The Leader of the Opposition has laid a motion in the National Assembly for an inquiry to be held into the criminal violence that took place in Guyana between 2004 and 2010. According to him, this violence involved members of the security forces and unidentified criminal gangs. If only to remind us of an existing more or less universal perception of the criminal relationships that existed at that time, Stabroek News reported that: “While not named, Granger is likely referring to the rampage of the Roger Khan-led phantom gang, which has been accused of killing dozens in a campaign to help the police force rein in the unprecedented crime wave engineered by five prison escapees in 2002.”

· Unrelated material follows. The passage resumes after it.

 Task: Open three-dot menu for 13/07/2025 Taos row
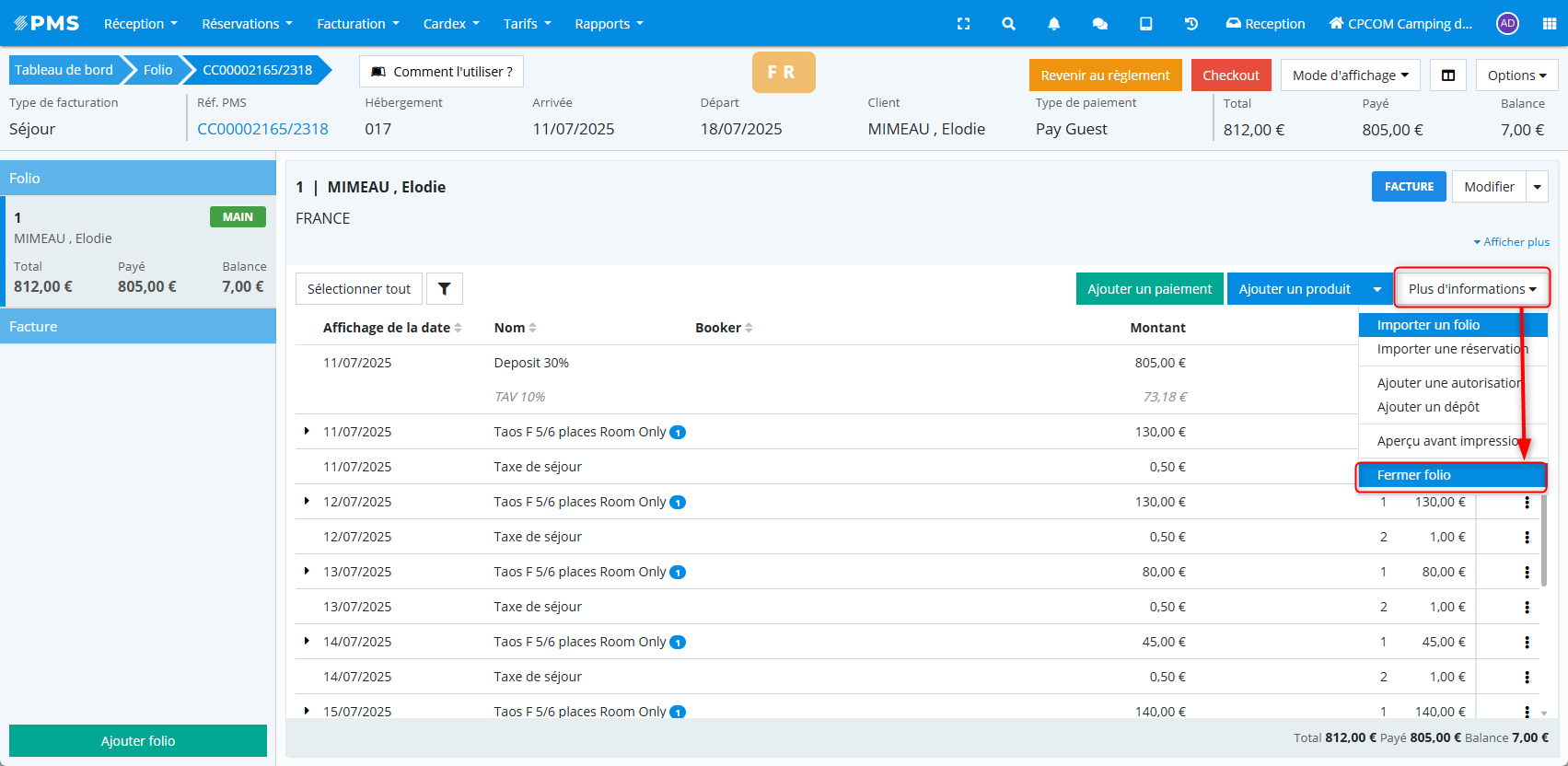(1527, 572)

Most Guyanese believe that either the government or important elements within the government of the day actively supported the security service/Roger Khan interventions, even if the differing communities have constructed that nexus in different ways. To Mr. Granger’s largely African constituency, that relationship is viewed not only as being highly illegal and unprofessional but also as being responsible for the death of or injury to many of their loved ones, friends and neighbours and they are most aggrieved that no positive action has been taken to ascertain the veracity of their belief and the culpability of those involved. These persons are demanding some kind of closure and must have been tormenting the Opposition Leader about opposition inactivity in this area. As such, it is understandable that he has concluded that a motion calling for an inquiry would be politically useful.
This attempt to link the regime with a phantom squad and Roger Khan is not new; neither is the demand for an inquiry into the events. The PPP/C has previously rejected all similar calls on the sure ground that while many opposition supporters may view the above nexus negatively, many in its camp have constructed it positively. Though most of them would accept that cooperation between Khan and elements of the security forces did exist, they tend to believe that it was a necessary if regrettable effort to provide for their security. Armed bandits which appeared to be targeting their community were roaming the country and the security services were unable to prevent them and possibly even complicit in their doing so. The regime, even if through its own previous incompetence at reorganising the security services into an effective national force, had to find some immediate response. The above nexus was immediately at hand and got the job done.
If these kinds of inquiries are to be useful in pointing to errors, incompetency and culpability sufficient to provide closure to the various communities involved, they must be done in an environment in which all parties – the government, the opposition, organisations and individuals – feel relatively safe in being open and truthful. Anyone who believes that such an environment exists in Guyana must be from some other planet!
Further, it is well accepted that: “…no government wishing to stay in power and in international favour would impartially research its own atrocities” (Ming M. Zhu – 2008 -“Power and cooperation: understanding the road towards a truth commission,” ExpressO). Therefore, notwithstanding the irregularities and atrocities Mr. Granger and his constituency might believe to have occurred, the government is unlikely to agree to the type of open inquiry that that is likely to put these events to rest. Thus, even if some kind of inquiry is done at this stage it will more likely than not exacerbate the existing resentment.
Ming Zhu was investigating truth commissions and in my view the type of inquiry that would be most useful in our condition if not actually a truth commission must be something very much like it. A few weeks ago, in relation to the inquiry into the events that took place at Linden, I argued that more consideration needs to be given to what we desire from such processes before they are initiated or structured and the same point applies here. Unless the opposition, and particularly APNU, is just passing a motion to give its constituency the impression that it is making every effort to address its concerns, if they are to have any prospect of success, these types of investigation require genuine broad-based agreement and cooperation.
Yet it is all but certain that even if the government now agrees to an investigation, it will attempt to frame it in such a fashion that will both initially and finally point more to opposition culpability. As such, even before the investigation begins the call in itself presents an opportunity for the type of ethnic mobilisation that, at this stage, can only benefit the PPP/C. Thus, the demand for an inquiry of this sort at this point, without prior agreement with all parties, is doing for the PPP/C what it is finding harder and harder to do for itself, namely dredging up a vision of Indian insecurity and the need for the PPP as a bulwark against it.
Zhu also argued that: “… few scholars have analyzed the requirements for the initial establishment of a truth commission. In our eagerness to evaluate the track record of this abnormal player in the field of transitional justice, we have overlooked the question of when it gets to come off of the bench. Though theories and evaluations of the effectiveness and impact of truth commissions are interesting, they are, practically speaking, completely useless if the truth commission cannot be implemented in the first place.” I take him to mean successfully implemented as it is always possible to establish some kind of arrangement and there have been many failed attempts at truth commissions.
It is my view that no proper investigation (truth commission or not) of the events referred to by Mr. Granger can be successfully completed in the present acrimonious political environment. It is instructive for all of us, but more so for the PPP/C, that Zhu also suggested that in this area policy choice tends away from trials as governments become stronger and towards trials as they become weaker: truth commissions become relevant when “the relative strength of the conflicting demands is roughly equal.”